An international team led by scientists at the University of Birmingham in the U.K. and Shandong University in China, have discovered that iron-rich particles likely from steel manufacturing and coal burning were prevalent in the East China Sea. These particles were found to have a thick sulfate coating containing soluble iron, providing evidence to show acid iron dissolution.
“Air pollution dissolves iron in aerosols, which may help to fertilize the oceans,” Zongbo Shi, Ph.D., a corresponding author of the study, said in a statement. “We know that air pollution seriously damages human health and terrestrial ecosystems but this ‘new’ source of soluble iron can potentially increase the amount of carbon dioxide stored in the oceans and thus, inadvertently offset global warming.”
Scientists have long believed that acids formed from human-generated pollution and natural emissions dissolve iron in airborne particles, which increases the amount of iron in the ocean, but they have lacked the direct evidence needed to prove the theory.
Weijun Li, the lead author of the study and a professor at Shandong University, explained the conclusion reached in the study.
“The detection of iron sulfate mixed within the sulfate coatings which we analyzed provides the ‘smoking gun’ for acid dissolution because there is no other atmospheric source or process that leads to its formation,” Li said in a statement.
The scientists collected three types of iron-bearing particles from the Yellow Sea—the northern part of the East China Sea located between mainland China and the Korean Peninsula.

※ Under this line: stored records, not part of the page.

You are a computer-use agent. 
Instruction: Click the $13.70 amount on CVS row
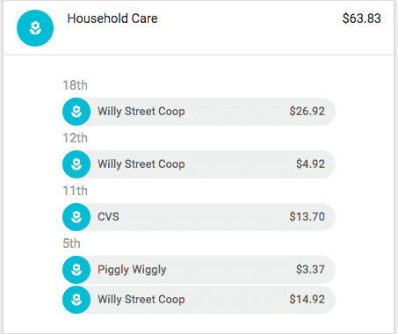click(x=308, y=217)
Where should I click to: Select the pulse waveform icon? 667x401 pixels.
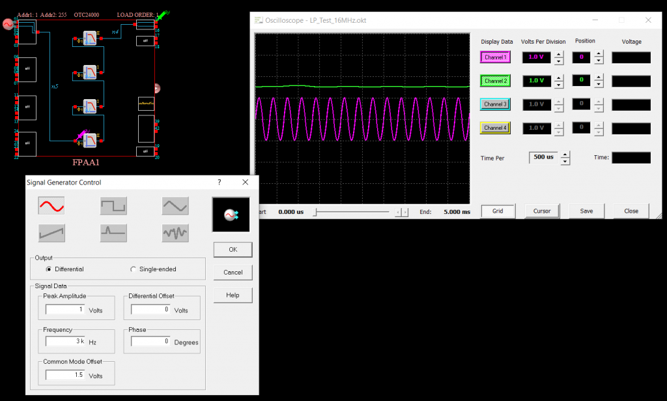click(113, 232)
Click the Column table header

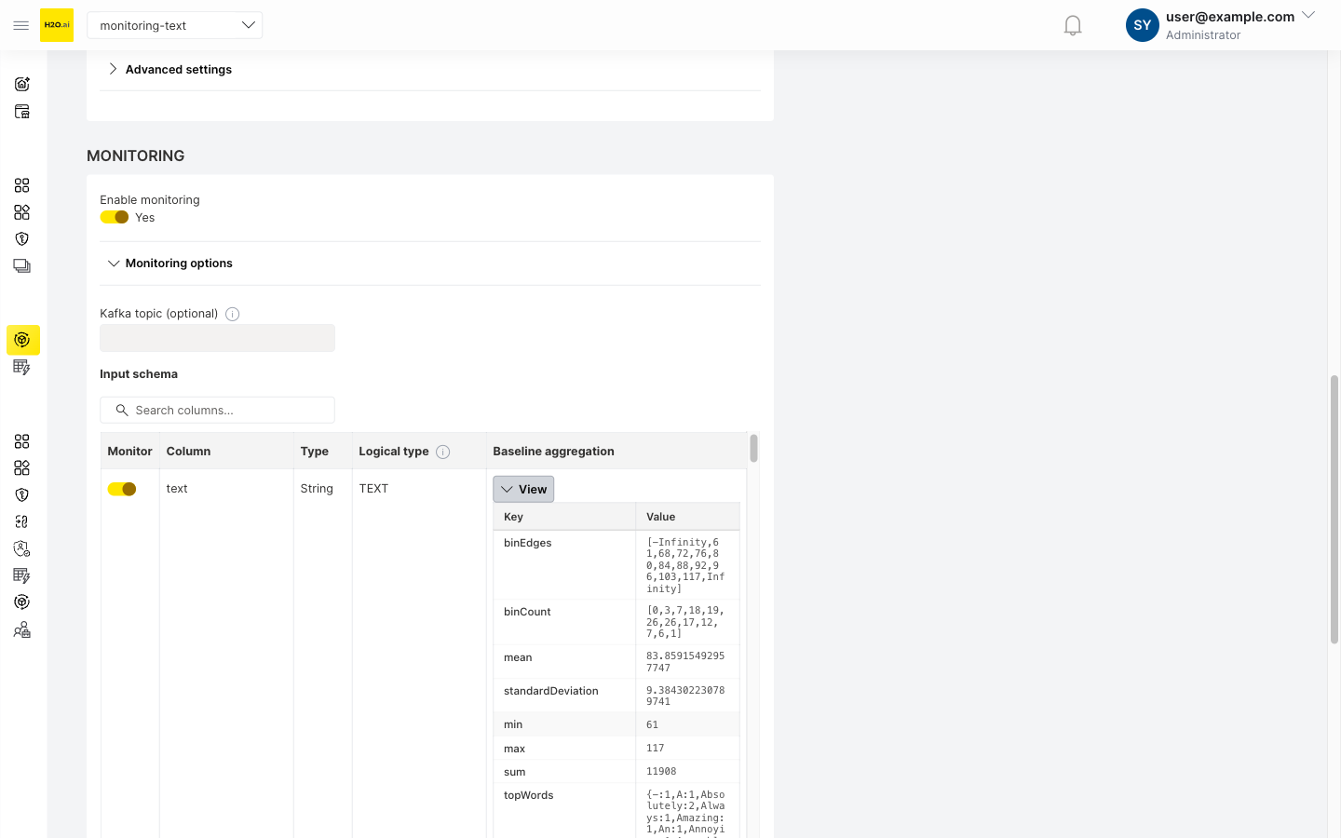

They used microscopic instruments to look for iron-containing nanoscale particles, specifically locating them from thousands of aerosol particles.
This showed that iron-rich, fly ash and mineral dust particles had travelled from Asia. The majority of the iron-rich and fly ash particles contained a significant amount of sulfate containing soluble iron.
Most atmospheric sulfur dioxide in East Asia is emitted from coal combustion and industry, while the bulk of sulfate particles in the Northern Hemisphere are formed from sulfur dioxide caused by human activities.
The research team confirmed that the iron rich sulfate particles found in the Yellow Sea are formed by contact with man-made sulfur dioxide. The new research shows that the airborne particles became acidic after being transported to the Yellow Sea.
“Human activities may have led to an increase of atmospherically soluble iron in the oceans by several times since the Industrial Revolution, which could have a major impact on how effective our oceans are regulating our climate,” Shi said. “Controlling air pollution will bring huge benefits to human welfare but it may reduce the amount of nutrients to the surface ocean and thus, the ocean carbon uptake rate.
“More work needs to be done to quantify the impact of anthropogenic soluble iron on ocean ecosystems and climate,” he added.